Republican Sen. Ted Cruz of Texas made this point in March, writing:

The worst thing we can do to stand up to China is to keep our athletes home. As anyone who has ever faced down a bully knows, when you decide to hide and not to fight, the bully wins. Our athletes should go to Beijing next year proudly, bring home medal after medal, and show the world what it means to compete on behalf of a free society. We shouldn’t give China an easy way to run up its medal count by preventing Americans from going to the Olympics.

Cruz continued by noting a boycott shows “the Biden administration does not have a China strategy and, in their fumbling, they would use American athletes as pawns to look tough on China instead of actually getting tough on China.”

Similar to Cruz, Doug Bandow, a senior fellow at the Cato Institute, argued in The American Conservative that boycotting the Olympics only provides “vanity” to the U.S. government in feeling like it has erroneously accomplished something.

“A solitary, or almost solitary, holdout by the U.S. might make some people feel righteous, but it would likely be counterproductive. It would look like a politically motivated bout of moral vanity at the expense of athletes who would lose the opportunity to compete,” Bandow wrote.

While some may claim the United States would be giving in to the Chinese by participating in an athletic event with the repressive regime — and traveling to their home court — the opposite is true. By forcing our athletes who have trained for years to sit on the sidelines of the global stage, America would allow China to declare victory before the race even begins.
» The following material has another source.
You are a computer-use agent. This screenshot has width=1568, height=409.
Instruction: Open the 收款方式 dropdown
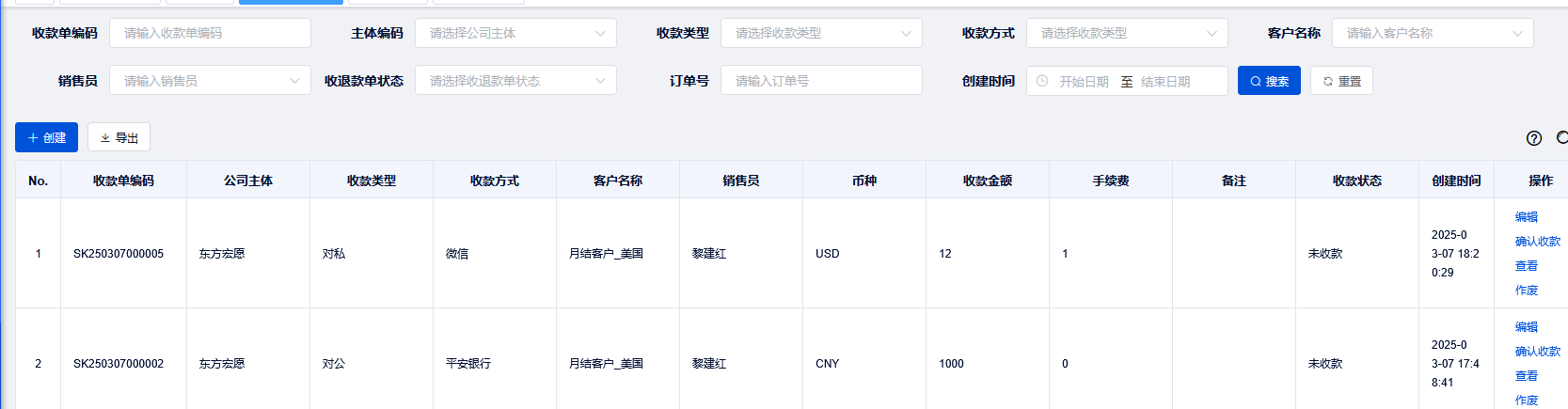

Most importantly, there is much reason to doubt that the United States sitting out the Olympics will actually fix China’s human violations or help those impacted. It is dubious China will suddenly come to the realization that it is a repressive regime in need of course-correction upon the withdrawal of American athletes from a Winter Olympics competition. If anything, given the tremendous media opportunities, participation by U.S. athletes provides an opportunity for the civically engaged to shed a light on China’s myriad human rights abuses.

The Biden administration must take stricter measures against China, whose communist regime is arguably the greatest threat facing the entire world. But sitting out the 2022 Olympics is not the right way to do it.